Author : Peter Brooker
Publisher : Routledge
Page : 585 pages
File Size : 22,36 MB
Release : 2014-05-22
Category : Literary Criticism
ISBN : 1317903552
This introduction to practicing literary theory is a reader consisting of extracts from critical analyses, largely by 20th century Anglo-American literary critics, set around major literary texts that undergraduate students are known to be familiar with. It is specifically targeted to present literary criticism through practical examples of essays by literary theorists themselves, on texts both within and outside the literary canon. Four example essays are included for each author/text presented.
Author : Leah Wolfson
Publisher : Rowman & Littlefield
Page : 591 pages
File Size : 16,17 MB
Release : 2015-08-13
Category : History
ISBN : 1442243376
Published in association with the United States Holocaust Memorial Museum With its unique combination of primary sources and historical narrative, Jewish Responses to Persecution: 1944–1946, provides an important new perspective on Holocaust history. Covering the final year of Nazi destruction and the immediate postwar years, it traces the increasingly urgent Jewish struggle for survival, which included armed resistance and organized escape attempts. Shedding light on the personal and public lives of Jews, this book provides compelling insights into a wide range of Jewish experiences during the Holocaust.

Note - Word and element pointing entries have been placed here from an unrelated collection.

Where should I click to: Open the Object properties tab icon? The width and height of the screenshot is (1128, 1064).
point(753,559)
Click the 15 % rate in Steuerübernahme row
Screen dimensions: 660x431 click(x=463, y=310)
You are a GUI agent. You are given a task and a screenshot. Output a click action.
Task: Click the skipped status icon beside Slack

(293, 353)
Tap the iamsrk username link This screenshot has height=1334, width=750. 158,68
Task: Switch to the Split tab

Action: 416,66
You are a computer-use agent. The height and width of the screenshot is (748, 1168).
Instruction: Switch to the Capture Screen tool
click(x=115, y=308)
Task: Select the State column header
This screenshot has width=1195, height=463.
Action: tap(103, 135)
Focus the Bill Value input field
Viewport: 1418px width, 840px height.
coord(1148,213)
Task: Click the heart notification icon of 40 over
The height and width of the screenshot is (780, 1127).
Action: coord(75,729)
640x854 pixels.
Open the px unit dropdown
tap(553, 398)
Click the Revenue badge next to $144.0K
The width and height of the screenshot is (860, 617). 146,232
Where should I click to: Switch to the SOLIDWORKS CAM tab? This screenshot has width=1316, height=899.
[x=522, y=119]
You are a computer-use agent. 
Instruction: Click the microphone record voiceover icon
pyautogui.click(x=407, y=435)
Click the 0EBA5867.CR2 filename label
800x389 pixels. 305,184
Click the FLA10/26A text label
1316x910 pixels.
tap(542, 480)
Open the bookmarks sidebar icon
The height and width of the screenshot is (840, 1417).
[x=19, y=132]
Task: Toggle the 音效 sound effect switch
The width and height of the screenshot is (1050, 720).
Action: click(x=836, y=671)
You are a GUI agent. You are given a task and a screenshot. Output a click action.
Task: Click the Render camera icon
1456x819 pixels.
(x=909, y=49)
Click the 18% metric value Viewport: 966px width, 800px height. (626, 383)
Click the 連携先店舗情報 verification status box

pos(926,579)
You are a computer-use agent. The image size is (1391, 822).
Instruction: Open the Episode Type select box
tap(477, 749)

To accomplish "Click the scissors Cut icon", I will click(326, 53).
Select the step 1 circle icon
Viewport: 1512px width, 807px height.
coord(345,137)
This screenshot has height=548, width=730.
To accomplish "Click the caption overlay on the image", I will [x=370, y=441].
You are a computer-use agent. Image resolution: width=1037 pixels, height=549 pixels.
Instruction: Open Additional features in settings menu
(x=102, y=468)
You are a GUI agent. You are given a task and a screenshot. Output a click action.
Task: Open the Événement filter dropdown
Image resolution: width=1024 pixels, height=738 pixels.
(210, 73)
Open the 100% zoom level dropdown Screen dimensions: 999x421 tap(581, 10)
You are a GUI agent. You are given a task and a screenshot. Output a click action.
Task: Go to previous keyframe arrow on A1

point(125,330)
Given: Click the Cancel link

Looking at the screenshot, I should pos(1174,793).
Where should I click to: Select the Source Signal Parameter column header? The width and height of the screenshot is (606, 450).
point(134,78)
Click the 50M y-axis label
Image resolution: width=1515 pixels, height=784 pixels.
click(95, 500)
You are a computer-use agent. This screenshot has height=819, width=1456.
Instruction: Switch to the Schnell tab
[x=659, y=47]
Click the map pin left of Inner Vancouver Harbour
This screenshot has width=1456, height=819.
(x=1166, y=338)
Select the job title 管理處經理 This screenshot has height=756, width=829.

Jewish individuals and communities suffered through this devastating period and reflected on the Holocaust differently, depending on their nationality, personal and communal histories and traditions, political beliefs, economic situations, and other life history. The rich spectrum of primary source material collected, including letters, diary entries, photographs, transcripts of speeches and radio addresses, newspaper articles, drawings, and official government and institutional memos and reports, makes this volume an essential research tool and curriculum companion.